Kidbrooke has largely put the horror behind it now. With 1,100-plus students aged 11-19, it has secured performing arts status and grown in popularity. Last year it had the most improved results in the London borough of Greenwich. But what has emerged from the past is a pioneering programme to train all staff in the art of listening.
Before the training, many teachers told psychotherapist Peter Hudson of the School Counselling Trust that they were already good listeners. Some were. But the demands of school life too often led staff not to listen at all, but to anticipate and define the problem for students before telling them the solution, all done on the hoof as they passed in the corridor.
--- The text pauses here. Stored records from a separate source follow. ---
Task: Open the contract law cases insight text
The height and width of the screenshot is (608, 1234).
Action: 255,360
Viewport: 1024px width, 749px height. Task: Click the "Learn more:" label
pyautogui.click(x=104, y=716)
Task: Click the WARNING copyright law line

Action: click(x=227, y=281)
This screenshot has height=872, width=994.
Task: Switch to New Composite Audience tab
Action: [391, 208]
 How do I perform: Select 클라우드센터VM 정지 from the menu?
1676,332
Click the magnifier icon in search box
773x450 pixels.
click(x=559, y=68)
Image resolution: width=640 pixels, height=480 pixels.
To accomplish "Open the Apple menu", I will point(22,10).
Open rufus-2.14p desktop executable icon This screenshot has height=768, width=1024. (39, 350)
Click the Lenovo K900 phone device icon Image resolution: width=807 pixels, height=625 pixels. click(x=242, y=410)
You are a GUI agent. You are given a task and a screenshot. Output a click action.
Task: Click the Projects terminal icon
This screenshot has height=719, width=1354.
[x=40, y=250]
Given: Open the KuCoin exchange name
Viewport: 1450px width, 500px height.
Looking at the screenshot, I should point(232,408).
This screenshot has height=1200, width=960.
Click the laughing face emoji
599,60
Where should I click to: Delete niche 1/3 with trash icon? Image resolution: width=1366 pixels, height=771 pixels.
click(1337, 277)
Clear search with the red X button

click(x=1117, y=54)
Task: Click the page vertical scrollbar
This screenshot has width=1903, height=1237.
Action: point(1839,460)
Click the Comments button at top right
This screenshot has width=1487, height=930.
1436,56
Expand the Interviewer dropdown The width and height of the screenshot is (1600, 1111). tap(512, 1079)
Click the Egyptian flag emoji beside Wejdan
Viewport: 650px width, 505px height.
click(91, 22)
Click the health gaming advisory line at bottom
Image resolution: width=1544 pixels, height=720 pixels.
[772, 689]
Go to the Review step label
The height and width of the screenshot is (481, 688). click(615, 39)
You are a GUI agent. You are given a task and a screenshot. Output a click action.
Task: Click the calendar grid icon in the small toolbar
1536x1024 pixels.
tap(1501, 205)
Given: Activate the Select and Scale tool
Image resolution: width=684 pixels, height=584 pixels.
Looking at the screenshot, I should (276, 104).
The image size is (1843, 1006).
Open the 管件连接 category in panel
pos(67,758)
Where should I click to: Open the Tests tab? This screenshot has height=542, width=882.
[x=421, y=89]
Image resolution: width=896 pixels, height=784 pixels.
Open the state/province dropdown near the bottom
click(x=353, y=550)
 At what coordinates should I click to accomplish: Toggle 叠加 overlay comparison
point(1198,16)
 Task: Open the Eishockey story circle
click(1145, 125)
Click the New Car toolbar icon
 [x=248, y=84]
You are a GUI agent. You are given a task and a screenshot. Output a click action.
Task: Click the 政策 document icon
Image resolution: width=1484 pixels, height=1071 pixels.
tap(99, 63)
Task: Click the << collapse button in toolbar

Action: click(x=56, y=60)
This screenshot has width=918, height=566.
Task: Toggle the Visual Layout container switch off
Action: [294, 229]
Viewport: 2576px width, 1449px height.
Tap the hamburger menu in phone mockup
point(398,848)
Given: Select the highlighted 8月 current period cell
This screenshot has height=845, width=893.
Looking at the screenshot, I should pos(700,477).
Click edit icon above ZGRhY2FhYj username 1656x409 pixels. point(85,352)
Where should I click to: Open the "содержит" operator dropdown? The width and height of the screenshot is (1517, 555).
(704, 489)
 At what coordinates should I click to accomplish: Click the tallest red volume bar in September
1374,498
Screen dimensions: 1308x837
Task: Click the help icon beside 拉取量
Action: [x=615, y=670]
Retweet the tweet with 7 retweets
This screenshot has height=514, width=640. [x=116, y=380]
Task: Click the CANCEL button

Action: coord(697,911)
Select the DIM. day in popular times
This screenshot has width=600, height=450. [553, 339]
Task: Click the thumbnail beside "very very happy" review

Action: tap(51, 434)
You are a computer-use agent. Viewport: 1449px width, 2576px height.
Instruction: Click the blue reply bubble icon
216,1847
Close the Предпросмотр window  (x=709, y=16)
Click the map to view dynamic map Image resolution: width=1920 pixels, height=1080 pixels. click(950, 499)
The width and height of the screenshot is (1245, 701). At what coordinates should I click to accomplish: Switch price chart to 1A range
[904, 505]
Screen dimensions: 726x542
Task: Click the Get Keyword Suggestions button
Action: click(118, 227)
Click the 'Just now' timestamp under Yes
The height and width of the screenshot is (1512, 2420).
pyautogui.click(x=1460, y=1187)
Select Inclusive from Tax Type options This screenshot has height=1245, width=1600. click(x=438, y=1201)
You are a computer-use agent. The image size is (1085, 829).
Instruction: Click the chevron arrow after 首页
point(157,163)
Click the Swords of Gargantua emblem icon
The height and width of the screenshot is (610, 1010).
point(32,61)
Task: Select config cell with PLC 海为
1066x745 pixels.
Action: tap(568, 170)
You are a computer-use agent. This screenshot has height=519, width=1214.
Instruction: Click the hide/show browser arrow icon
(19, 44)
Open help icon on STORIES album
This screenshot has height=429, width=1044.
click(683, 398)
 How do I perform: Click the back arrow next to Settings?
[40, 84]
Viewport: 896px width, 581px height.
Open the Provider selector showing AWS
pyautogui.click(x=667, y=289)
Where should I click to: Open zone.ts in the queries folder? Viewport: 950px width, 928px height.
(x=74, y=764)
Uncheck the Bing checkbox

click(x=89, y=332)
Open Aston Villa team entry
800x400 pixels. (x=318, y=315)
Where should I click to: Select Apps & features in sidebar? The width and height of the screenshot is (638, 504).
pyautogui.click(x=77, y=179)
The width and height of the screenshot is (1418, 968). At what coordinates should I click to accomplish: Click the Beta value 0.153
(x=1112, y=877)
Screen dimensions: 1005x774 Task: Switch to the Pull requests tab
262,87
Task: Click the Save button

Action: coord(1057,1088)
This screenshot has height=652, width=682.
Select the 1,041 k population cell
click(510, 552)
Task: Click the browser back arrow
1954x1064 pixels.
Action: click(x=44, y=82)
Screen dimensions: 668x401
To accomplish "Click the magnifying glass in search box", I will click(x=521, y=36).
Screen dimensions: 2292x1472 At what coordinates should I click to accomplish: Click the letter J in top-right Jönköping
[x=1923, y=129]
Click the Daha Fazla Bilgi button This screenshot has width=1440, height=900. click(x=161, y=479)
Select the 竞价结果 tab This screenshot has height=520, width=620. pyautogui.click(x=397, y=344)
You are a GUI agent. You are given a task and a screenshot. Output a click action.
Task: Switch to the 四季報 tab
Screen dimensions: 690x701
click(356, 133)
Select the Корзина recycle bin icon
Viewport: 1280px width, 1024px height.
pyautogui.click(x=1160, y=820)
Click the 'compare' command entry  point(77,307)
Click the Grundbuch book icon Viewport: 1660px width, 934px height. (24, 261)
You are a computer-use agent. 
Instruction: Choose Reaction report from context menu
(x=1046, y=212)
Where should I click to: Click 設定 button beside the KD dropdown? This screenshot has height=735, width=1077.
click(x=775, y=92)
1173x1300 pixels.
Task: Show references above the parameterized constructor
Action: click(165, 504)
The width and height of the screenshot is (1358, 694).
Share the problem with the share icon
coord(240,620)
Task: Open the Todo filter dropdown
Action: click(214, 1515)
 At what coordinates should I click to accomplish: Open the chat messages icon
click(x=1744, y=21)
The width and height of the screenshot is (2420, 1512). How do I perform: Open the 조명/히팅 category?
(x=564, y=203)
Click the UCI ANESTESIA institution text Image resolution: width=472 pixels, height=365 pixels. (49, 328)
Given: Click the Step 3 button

Or they would simply tell students to keep quiet.
"I was quietly critical of some of what I observed," says Peter Hudson. "The pressures on teachers must make it tempting to try to throw your weight around and shut them up. But there must be other ways."
"Listening" to colleagues in the staffroom all too often meant barely waiting for the speaker to draw breath before chipping in with a similar experience. "I would immediately give an identical problem of my own," admits Di Bruce, head of English at the school. "I learned that that's not giving anyone anything, that's taking away from them."
All 72 teachers and several support staff at Kidbrooke have taken the trust's 20-hour short course in structured listening.Two teachers - year heads Sandra Ankah and Karen Kitchen - have pursued further studies so they can run the training themselves when the trust pulls out of the school at the end of this term.
The course consists of one full day of workshops, followed by a series of after-school seminars. The skills taught are reflective listening (listening without interrupting), feeding back to speakers the main elements of what they have been saying, identifying the most important elements and allowing them to define for themselves any possible course of action. Crucially, the listener takes a "value-free" position, helping the speaker to clarify concerns without being judgmental.
Julie Aynge, learning support assistant in the school's pupil support unit, has changed her working style since going on the course. "You think you listen to people," she says, "but really you only half listen. It's helped me to listen to what they are actually saying, as opposed to what I think they're saying. It's a brilliant way of working because no one knows what's best for someone except that person."
Peter Hudson initially came to Kidbrooke to offer counselling after the tragedies, with funding from Greenwich education authority. But his work in the school has grown to encompass the wider needs of staff and students, pastorally and academically. Paid for by the local education action zone, private trusts and the LEA, the Kidbrooke project includes the listening training, individual counselling for students, an academic tutoring programme and a consultancy service for staff.
While in-house counselling for children is a luxury that increasing numbers of schools believe they can't do without, similar support for staff is rare. Yet teachers as much as children need to be heard. "The quality of support radically affects the efficacy of the staff," says Peter Hudson. "The same goes for staff as for kids. If you listen, if you praise, if you're attentive, their motivation will go up."
Julie Aynge is one of about 30 Kidbrooke staff who uses the consultancy service provided by Peter Hudson and another trust counsellor, Trevane Wallbank. "I've benefited," she says. "I have on occasions felt very stressed out. It does affect you when you hear some of the things the kids have got going on in their lives. To try to keep staff in schools we need strategies to help people cope with what they need to do. I feel calmer, more in control, as a result of the counselling."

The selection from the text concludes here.